Assignment: A single number is wanted: how many lines of the data include the string "Senado".

========================

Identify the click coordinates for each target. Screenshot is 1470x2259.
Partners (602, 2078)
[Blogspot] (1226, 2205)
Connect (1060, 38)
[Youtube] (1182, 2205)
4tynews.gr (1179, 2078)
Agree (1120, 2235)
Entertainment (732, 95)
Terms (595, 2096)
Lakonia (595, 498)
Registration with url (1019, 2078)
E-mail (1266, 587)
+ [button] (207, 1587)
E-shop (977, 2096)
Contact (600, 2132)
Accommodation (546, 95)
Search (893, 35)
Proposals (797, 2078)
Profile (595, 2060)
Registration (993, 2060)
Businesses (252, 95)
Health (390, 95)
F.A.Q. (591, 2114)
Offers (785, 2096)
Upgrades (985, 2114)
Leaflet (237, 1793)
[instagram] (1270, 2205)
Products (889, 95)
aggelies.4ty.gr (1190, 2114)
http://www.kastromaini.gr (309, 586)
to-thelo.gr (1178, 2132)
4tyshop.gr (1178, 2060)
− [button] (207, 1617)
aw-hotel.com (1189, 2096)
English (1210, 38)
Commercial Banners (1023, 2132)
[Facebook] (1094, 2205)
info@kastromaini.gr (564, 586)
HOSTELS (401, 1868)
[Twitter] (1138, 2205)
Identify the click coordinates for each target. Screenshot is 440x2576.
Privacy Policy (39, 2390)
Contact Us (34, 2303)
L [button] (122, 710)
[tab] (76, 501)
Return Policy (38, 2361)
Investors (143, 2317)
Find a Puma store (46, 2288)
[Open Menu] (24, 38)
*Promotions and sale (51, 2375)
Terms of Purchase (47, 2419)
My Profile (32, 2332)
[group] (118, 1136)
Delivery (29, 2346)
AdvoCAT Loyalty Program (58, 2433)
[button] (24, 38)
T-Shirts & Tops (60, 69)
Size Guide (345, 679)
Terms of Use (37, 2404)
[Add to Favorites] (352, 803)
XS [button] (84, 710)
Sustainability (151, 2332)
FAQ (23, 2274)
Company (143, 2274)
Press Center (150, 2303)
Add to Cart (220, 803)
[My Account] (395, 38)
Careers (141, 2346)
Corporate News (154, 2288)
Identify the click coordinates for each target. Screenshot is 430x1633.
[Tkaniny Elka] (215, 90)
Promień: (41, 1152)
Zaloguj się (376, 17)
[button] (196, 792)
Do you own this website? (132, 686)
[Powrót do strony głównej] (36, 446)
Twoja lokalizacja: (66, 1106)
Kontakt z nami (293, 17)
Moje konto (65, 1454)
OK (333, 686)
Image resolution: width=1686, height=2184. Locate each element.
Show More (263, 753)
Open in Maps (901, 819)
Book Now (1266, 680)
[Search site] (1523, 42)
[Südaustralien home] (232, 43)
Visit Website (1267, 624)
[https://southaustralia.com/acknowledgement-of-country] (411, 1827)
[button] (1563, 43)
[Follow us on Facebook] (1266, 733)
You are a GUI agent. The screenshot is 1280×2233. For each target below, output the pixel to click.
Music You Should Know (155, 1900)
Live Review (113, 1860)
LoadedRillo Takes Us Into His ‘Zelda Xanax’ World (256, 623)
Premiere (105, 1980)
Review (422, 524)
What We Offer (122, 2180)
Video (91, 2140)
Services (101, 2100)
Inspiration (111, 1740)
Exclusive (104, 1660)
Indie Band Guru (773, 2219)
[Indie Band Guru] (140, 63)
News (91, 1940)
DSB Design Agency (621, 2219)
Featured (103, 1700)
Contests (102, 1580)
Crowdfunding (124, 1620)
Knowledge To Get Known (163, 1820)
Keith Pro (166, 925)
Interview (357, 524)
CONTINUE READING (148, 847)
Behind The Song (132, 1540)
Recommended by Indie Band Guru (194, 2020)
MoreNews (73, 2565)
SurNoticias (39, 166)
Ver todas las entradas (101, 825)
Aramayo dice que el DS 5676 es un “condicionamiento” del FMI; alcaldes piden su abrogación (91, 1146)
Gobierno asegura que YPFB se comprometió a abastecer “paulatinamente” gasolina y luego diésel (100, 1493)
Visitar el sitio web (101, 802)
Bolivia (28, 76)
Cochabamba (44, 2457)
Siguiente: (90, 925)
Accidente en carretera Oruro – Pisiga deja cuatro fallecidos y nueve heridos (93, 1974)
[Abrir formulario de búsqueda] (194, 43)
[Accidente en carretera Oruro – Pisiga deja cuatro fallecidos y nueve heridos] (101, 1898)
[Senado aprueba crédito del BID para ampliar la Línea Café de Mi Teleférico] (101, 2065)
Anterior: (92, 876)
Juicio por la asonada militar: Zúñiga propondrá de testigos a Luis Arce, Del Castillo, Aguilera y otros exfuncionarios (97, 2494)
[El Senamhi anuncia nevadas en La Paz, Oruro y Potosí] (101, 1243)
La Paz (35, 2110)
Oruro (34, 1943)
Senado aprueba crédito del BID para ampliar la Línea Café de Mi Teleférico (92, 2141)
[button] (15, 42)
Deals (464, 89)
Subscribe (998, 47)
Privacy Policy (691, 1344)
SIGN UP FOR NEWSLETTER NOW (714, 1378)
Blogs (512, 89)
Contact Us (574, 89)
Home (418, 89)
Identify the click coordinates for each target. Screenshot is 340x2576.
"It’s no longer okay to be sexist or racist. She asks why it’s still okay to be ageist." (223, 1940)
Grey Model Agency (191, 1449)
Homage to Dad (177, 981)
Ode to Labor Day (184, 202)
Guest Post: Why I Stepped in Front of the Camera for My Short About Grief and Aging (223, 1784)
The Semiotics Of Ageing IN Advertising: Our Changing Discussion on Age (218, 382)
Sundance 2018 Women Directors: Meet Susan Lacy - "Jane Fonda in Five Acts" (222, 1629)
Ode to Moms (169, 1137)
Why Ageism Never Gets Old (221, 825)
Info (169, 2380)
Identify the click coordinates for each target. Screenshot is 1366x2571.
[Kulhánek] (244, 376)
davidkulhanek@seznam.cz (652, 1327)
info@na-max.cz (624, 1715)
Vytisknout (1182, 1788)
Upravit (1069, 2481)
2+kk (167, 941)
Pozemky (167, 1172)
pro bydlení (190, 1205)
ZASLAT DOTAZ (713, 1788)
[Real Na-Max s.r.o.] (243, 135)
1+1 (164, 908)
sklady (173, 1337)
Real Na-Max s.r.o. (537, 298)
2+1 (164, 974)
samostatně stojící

========================

Task output: 2